Auditor's Responsibility

Our responsibility is to express an opinion on management's report on internal control based on our internal control audit as independent position. We conducted our internal control audit in accordance with auditing standards for internal control over financial reporting generally accepted in Japan. Those standards require that we plan and perform the audit to obtain reasonable assurance about whether management's report on internal control is free from material misstatement.

An internal control audit involves performing procedures to obtain audit evidence about the results of the assessment of internal control over financial reporting in management's report on internal control. The procedures selected depend on the auditor's judgment, including the significance of effects on reliability of financial reporting.

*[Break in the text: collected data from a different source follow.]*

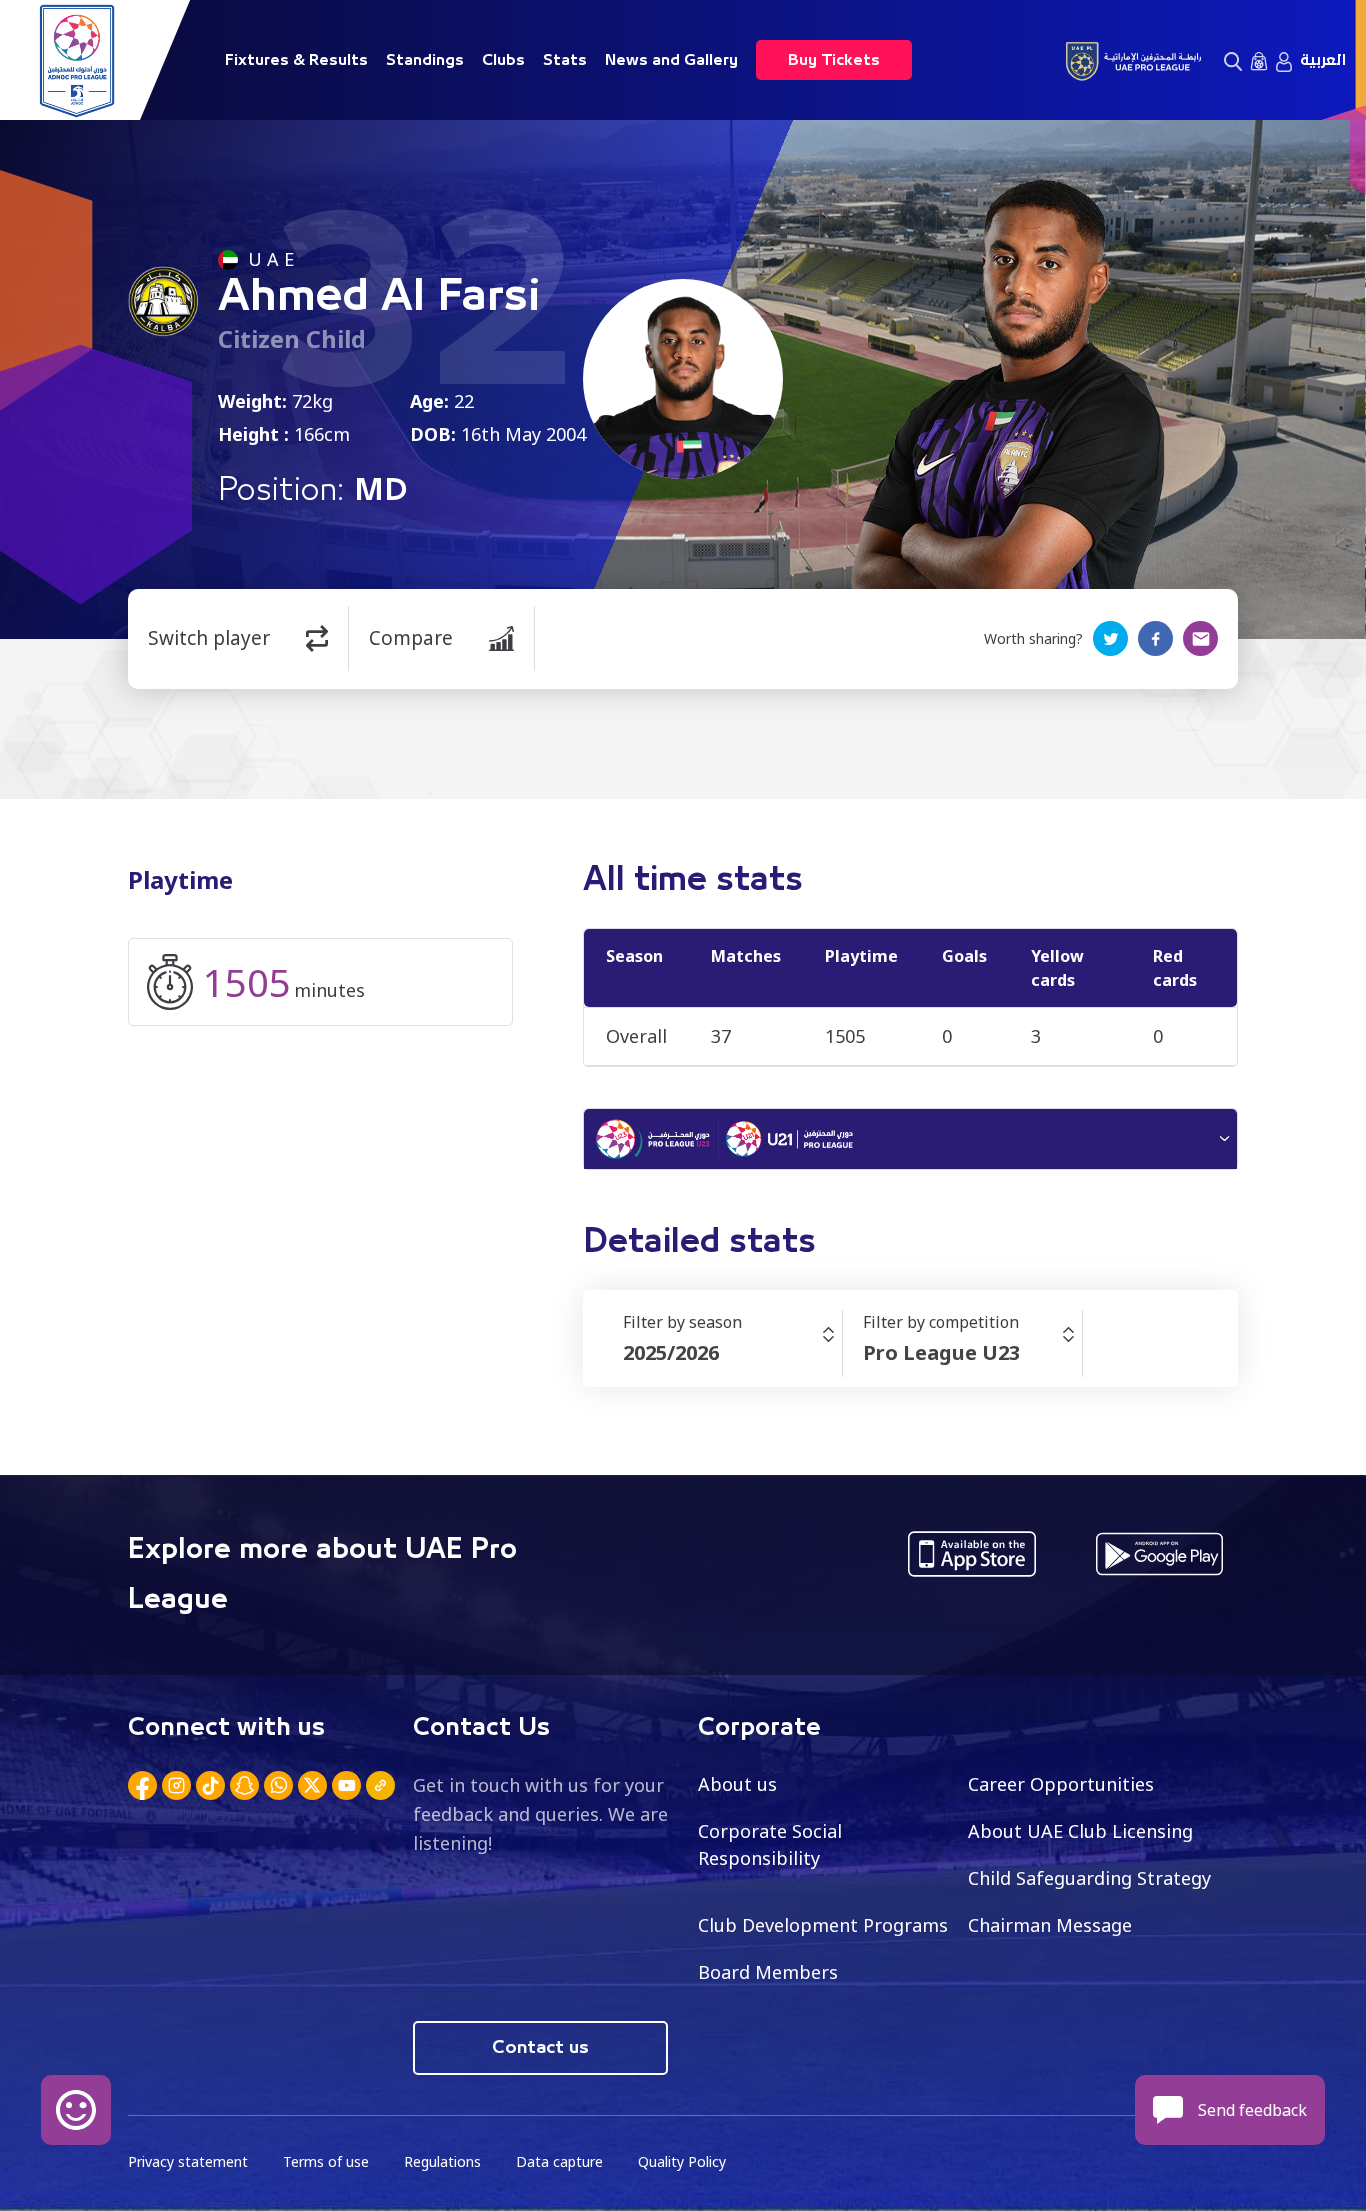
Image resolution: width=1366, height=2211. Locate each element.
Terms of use (326, 2161)
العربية (1323, 60)
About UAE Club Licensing (1080, 1831)
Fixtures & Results (296, 60)
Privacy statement (188, 2161)
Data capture (559, 2161)
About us (737, 1784)
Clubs (503, 60)
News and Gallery (671, 60)
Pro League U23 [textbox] (941, 1352)
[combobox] (732, 1353)
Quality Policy (682, 2161)
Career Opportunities (1061, 1784)
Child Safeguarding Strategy (1089, 1878)
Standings (425, 60)
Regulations (442, 2161)
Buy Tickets (834, 60)
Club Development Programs (823, 1925)
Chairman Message (1050, 1925)
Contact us (540, 2048)
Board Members (768, 1972)
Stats (565, 60)
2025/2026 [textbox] (671, 1352)
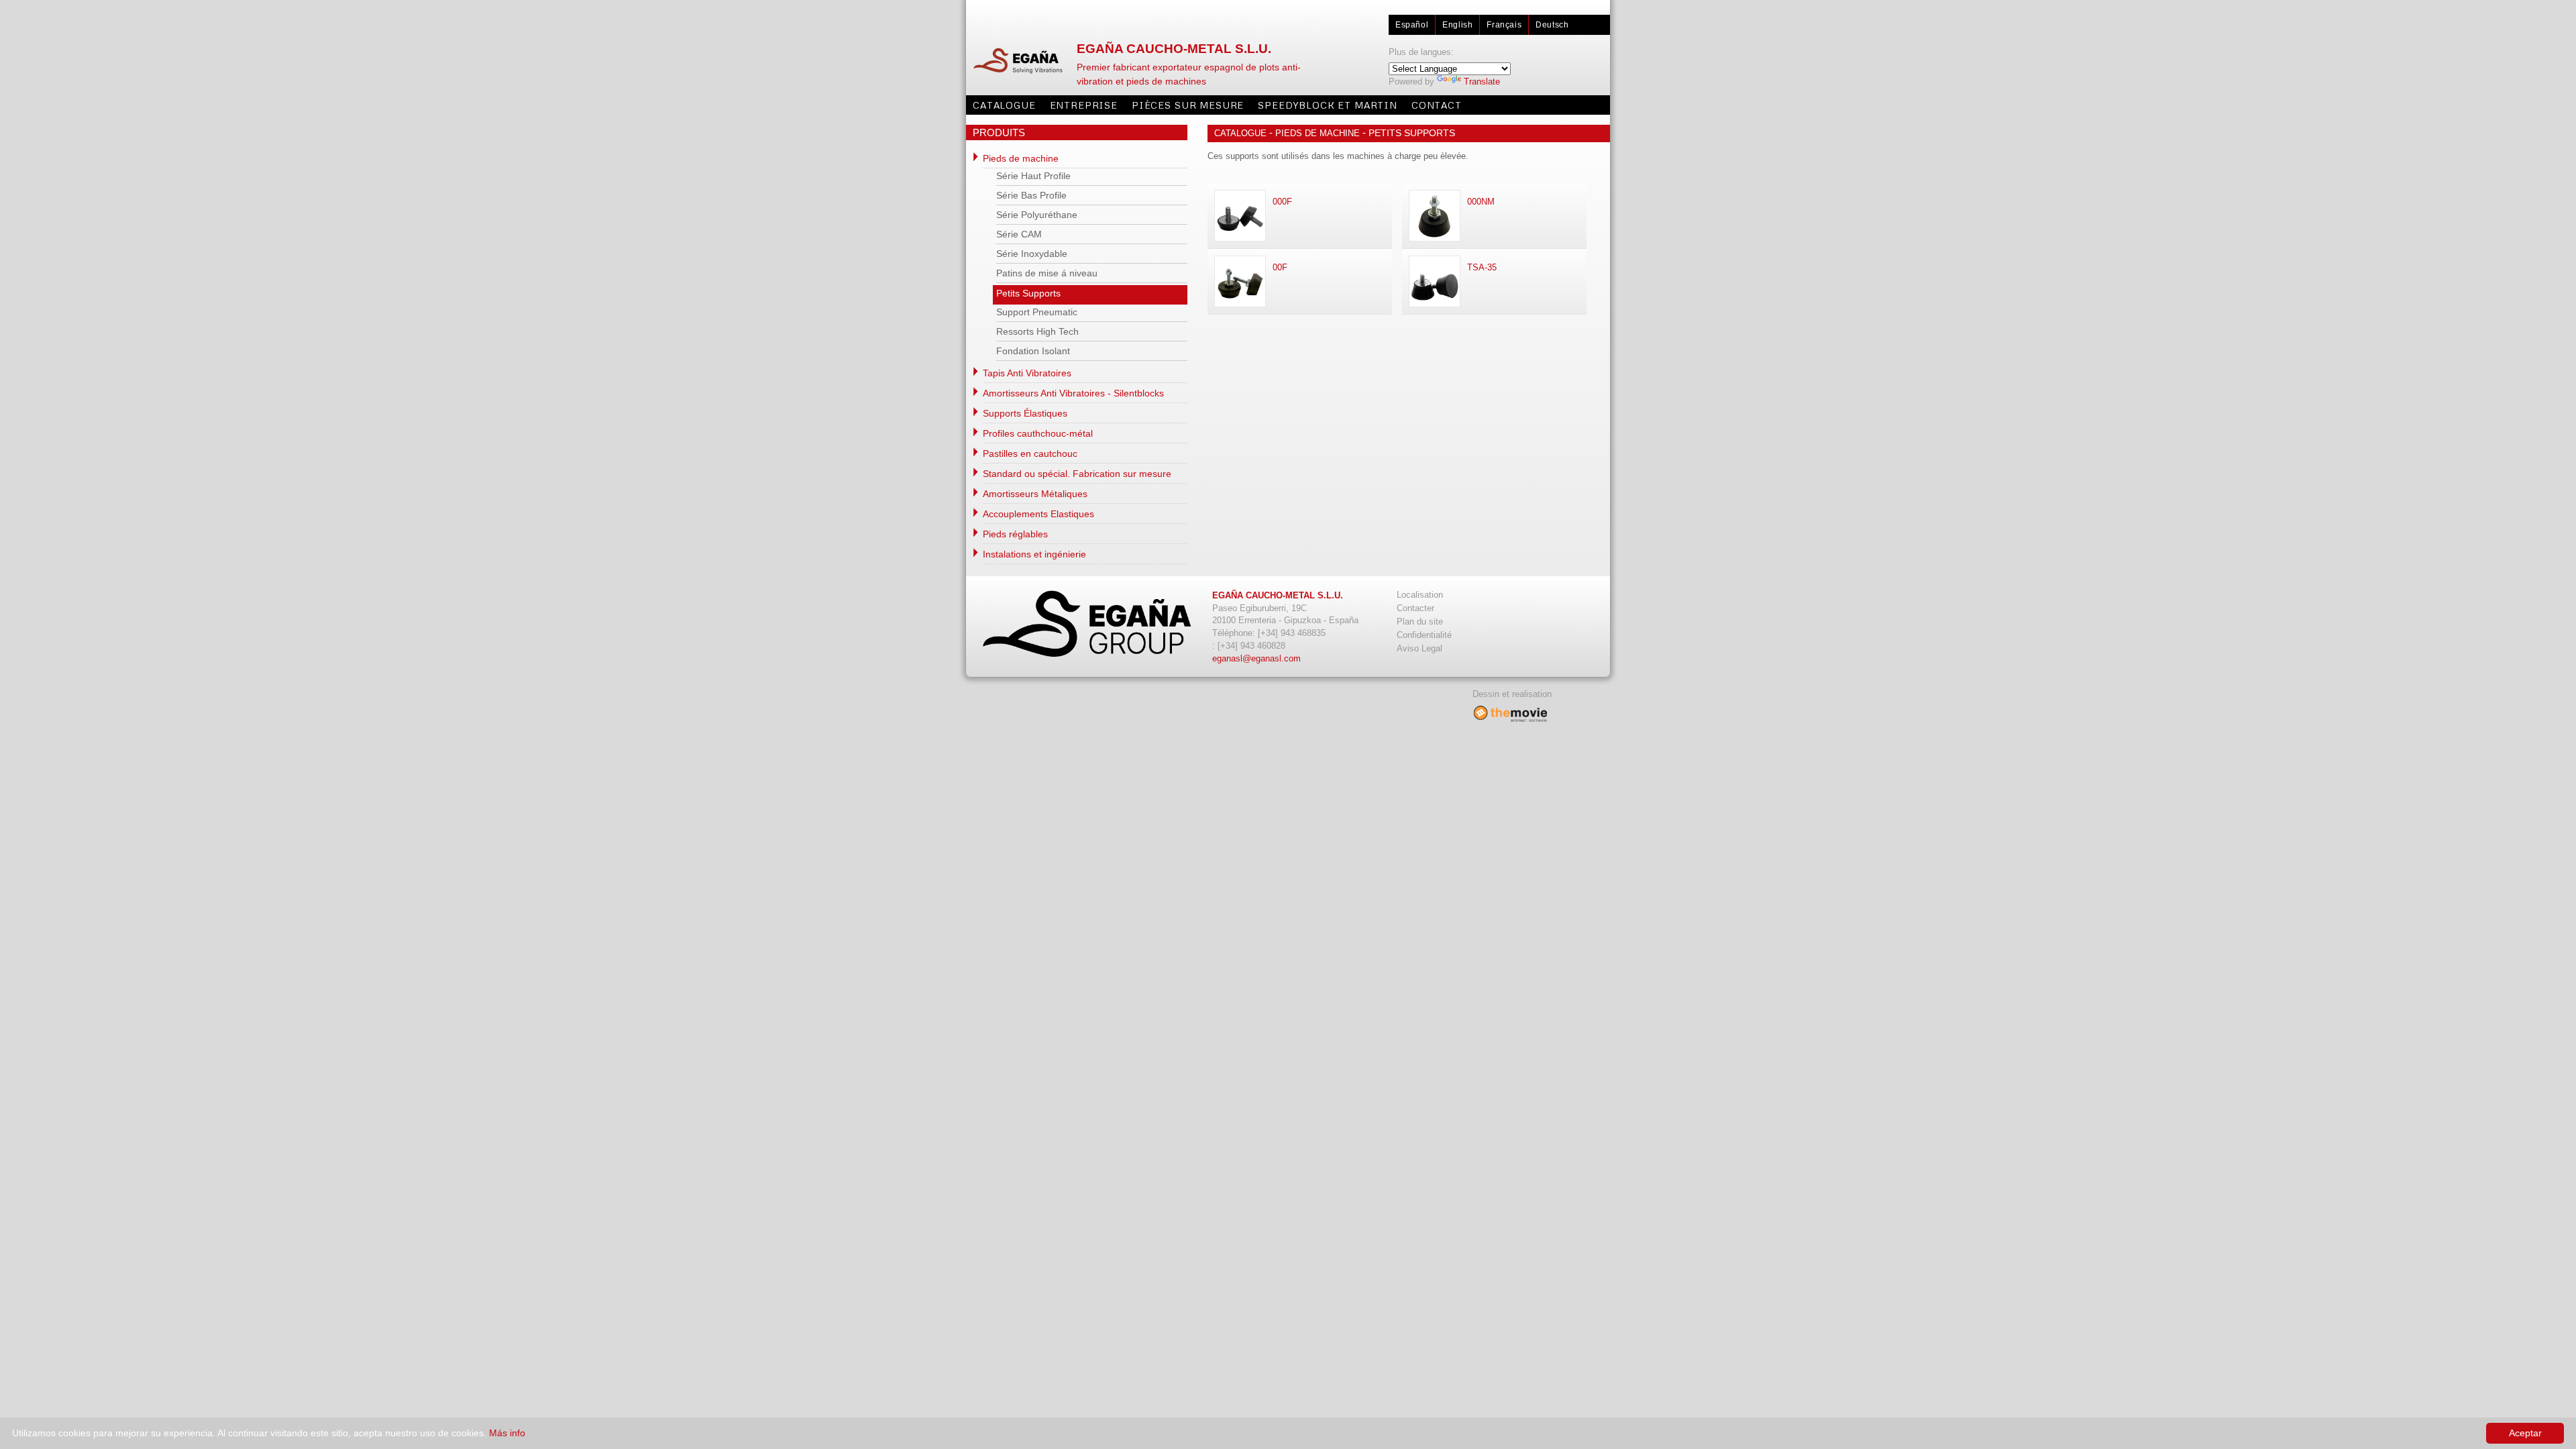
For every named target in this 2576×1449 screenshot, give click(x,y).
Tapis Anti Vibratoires (1027, 373)
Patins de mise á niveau (1046, 273)
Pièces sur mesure (1188, 105)
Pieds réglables (1015, 534)
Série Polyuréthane (1036, 214)
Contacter (1415, 608)
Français (1504, 25)
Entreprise (1084, 105)
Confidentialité (1424, 635)
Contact (1436, 105)
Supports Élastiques (1025, 413)
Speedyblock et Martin (1327, 105)
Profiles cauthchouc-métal (1038, 433)
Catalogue (1004, 105)
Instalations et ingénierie (1034, 554)
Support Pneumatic (1036, 312)
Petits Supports (1028, 293)
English (1457, 25)
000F (1282, 202)
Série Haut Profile (1033, 175)
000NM (1481, 202)
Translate (1482, 81)
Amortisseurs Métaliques (1035, 493)
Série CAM (1019, 234)
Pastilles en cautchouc (1030, 453)
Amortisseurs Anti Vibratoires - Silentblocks (1073, 393)
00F (1280, 267)
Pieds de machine (1021, 158)
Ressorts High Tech (1037, 331)
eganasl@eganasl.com (1256, 658)
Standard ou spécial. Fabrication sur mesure (1077, 473)
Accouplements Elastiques (1038, 513)
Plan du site (1420, 621)
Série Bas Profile (1031, 195)
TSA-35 (1482, 267)
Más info (507, 1433)
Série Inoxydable (1031, 253)
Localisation (1420, 595)
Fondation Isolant (1033, 350)
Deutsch (1552, 25)
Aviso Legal (1419, 648)
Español (1411, 25)
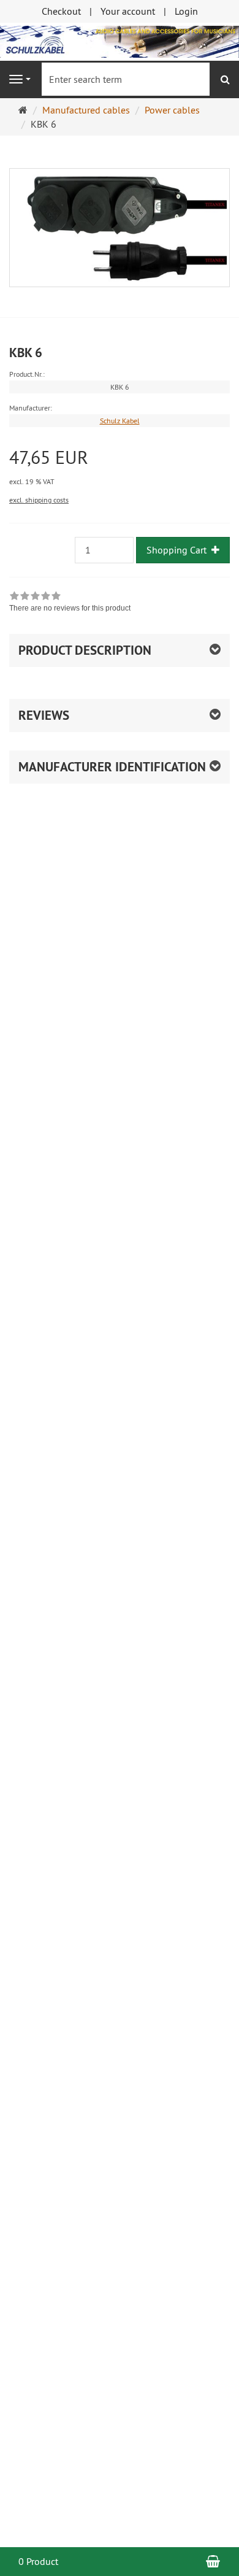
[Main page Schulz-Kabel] (119, 40)
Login (186, 11)
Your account (128, 11)
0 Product (38, 2561)
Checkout (61, 11)
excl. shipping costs (39, 499)
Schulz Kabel (120, 420)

An internal control audit includes examining representations on the scope, procedures and results of the assessment of internal control over financial reporting made by management, as well as evaluating the overall presentation of management's report on internal control.

We believe that the audit evidence we have obtained is sufficient and appropriate to provide a basis for our audit opinion.

Opinion

In our opinion, management's report on internal control over financial reporting referred to above, which represents that the internal control over financial reporting of the Company as of March 31, 2018 is effectively maintained, presents fairly, in all material respects, the results of the assessment of internal control over financial reporting in accordance with assessment standards for internal control over financial reporting generally accepted in Japan.

Interest

Our firm and the engagement partners do not have any interest in the Company for which disclosure is required under the provisions of the Certified Public Accountants Act.

The above represents a translation, for convenience only, of the original report issued in the Japanese language.